Instructions for the task: Please update the data below so that every "Where should I click to" becomes "Which spot should I click to", keeping all other text unchanged.

[Rows of pointing data]
───
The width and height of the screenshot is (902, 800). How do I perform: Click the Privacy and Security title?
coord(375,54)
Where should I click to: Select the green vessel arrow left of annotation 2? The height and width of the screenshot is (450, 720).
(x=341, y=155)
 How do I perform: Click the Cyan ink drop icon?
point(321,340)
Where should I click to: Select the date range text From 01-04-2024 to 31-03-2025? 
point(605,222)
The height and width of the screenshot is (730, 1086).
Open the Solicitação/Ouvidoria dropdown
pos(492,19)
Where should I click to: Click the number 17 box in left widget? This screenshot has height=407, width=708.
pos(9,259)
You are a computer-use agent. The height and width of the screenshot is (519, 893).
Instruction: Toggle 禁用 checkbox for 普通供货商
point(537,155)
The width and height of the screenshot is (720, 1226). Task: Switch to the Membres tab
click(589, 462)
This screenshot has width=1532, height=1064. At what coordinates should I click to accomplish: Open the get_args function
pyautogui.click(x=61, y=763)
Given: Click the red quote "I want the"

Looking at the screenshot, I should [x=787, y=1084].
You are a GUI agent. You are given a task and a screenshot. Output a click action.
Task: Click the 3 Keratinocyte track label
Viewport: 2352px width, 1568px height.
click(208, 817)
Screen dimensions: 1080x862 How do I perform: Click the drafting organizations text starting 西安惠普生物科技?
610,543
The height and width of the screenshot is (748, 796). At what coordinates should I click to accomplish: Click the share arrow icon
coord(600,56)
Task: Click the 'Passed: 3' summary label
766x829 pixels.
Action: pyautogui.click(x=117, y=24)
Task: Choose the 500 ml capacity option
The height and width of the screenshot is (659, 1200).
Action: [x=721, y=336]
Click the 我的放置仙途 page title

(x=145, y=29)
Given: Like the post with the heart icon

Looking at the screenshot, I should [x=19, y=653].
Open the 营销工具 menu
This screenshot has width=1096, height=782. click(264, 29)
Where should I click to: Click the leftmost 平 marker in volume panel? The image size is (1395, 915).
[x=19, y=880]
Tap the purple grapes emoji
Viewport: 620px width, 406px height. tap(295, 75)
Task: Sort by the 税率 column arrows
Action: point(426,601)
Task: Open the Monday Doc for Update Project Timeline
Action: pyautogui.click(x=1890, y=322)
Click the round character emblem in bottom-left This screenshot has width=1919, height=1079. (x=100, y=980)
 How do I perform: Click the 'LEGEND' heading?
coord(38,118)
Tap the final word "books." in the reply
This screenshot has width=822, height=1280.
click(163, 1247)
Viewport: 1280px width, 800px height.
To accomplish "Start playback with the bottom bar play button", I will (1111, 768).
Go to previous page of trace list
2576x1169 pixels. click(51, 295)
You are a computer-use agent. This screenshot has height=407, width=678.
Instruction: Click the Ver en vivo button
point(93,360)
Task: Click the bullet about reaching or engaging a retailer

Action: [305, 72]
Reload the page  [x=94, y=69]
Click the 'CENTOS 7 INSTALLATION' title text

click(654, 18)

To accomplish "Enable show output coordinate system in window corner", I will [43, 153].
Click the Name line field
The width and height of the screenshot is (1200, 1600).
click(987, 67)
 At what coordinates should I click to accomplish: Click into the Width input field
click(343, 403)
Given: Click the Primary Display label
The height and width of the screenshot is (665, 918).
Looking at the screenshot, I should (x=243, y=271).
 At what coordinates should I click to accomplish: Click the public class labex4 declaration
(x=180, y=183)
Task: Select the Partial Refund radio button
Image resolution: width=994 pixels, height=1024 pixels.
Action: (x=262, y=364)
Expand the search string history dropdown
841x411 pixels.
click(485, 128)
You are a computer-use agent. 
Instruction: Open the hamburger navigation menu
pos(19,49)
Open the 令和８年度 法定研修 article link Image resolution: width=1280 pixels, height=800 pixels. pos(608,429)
───
Expected answer:
The width and height of the screenshot is (902, 800). How do I perform: Click the Privacy and Security title?
coord(375,54)
Which spot should I click to: Select the green vessel arrow left of annotation 2? The height and width of the screenshot is (450, 720).
(x=341, y=155)
 How do I perform: Click the Cyan ink drop icon?
point(321,340)
Which spot should I click to: Select the date range text From 01-04-2024 to 31-03-2025? 
point(605,222)
The height and width of the screenshot is (730, 1086).
Open the Solicitação/Ouvidoria dropdown
pos(492,19)
Which spot should I click to: Click the number 17 box in left widget? This screenshot has height=407, width=708.
pos(9,259)
You are a computer-use agent. The height and width of the screenshot is (519, 893).
Instruction: Toggle 禁用 checkbox for 普通供货商
point(537,155)
The width and height of the screenshot is (720, 1226). Task: Switch to the Membres tab
click(589, 462)
This screenshot has width=1532, height=1064. At what coordinates should I click to accomplish: Open the get_args function
pyautogui.click(x=61, y=763)
Given: Click the red quote "I want the"

Looking at the screenshot, I should [x=787, y=1084].
You are a GUI agent. You are given a task and a screenshot. Output a click action.
Task: Click the 3 Keratinocyte track label
Viewport: 2352px width, 1568px height.
click(208, 817)
Screen dimensions: 1080x862 How do I perform: Click the drafting organizations text starting 西安惠普生物科技?
610,543
The height and width of the screenshot is (748, 796). At what coordinates should I click to accomplish: Click the share arrow icon
coord(600,56)
Task: Click the 'Passed: 3' summary label
766x829 pixels.
Action: pyautogui.click(x=117, y=24)
Task: Choose the 500 ml capacity option
The height and width of the screenshot is (659, 1200).
Action: [x=721, y=336]
Click the 我的放置仙途 page title

(x=145, y=29)
Given: Like the post with the heart icon

Looking at the screenshot, I should [x=19, y=653].
Open the 营销工具 menu
This screenshot has width=1096, height=782. click(264, 29)
Which spot should I click to: Click the leftmost 平 marker in volume panel? The image size is (1395, 915).
[x=19, y=880]
Tap the purple grapes emoji
Viewport: 620px width, 406px height. tap(295, 75)
Task: Sort by the 税率 column arrows
Action: point(426,601)
Task: Open the Monday Doc for Update Project Timeline
Action: pyautogui.click(x=1890, y=322)
Click the round character emblem in bottom-left This screenshot has width=1919, height=1079. (x=100, y=980)
 How do I perform: Click the 'LEGEND' heading?
coord(38,118)
Tap the final word "books." in the reply
This screenshot has width=822, height=1280.
click(163, 1247)
Viewport: 1280px width, 800px height.
To accomplish "Start playback with the bottom bar play button", I will (1111, 768).
Go to previous page of trace list
2576x1169 pixels. click(51, 295)
You are a computer-use agent. This screenshot has height=407, width=678.
Instruction: Click the Ver en vivo button
point(93,360)
Task: Click the bullet about reaching or engaging a retailer

Action: [305, 72]
Reload the page  [x=94, y=69]
Click the 'CENTOS 7 INSTALLATION' title text

click(654, 18)

To accomplish "Enable show output coordinate system in window corner", I will [43, 153].
Click the Name line field
The width and height of the screenshot is (1200, 1600).
click(987, 67)
 At what coordinates should I click to accomplish: Click into the Width input field
click(343, 403)
Given: Click the Primary Display label
The height and width of the screenshot is (665, 918).
Looking at the screenshot, I should (x=243, y=271).
 At what coordinates should I click to accomplish: Click the public class labex4 declaration
(x=180, y=183)
Task: Select the Partial Refund radio button
Image resolution: width=994 pixels, height=1024 pixels.
Action: (x=262, y=364)
Expand the search string history dropdown
841x411 pixels.
click(485, 128)
You are a computer-use agent. 
Instruction: Open the hamburger navigation menu
pos(19,49)
Open the 令和８年度 法定研修 article link Image resolution: width=1280 pixels, height=800 pixels. pos(608,429)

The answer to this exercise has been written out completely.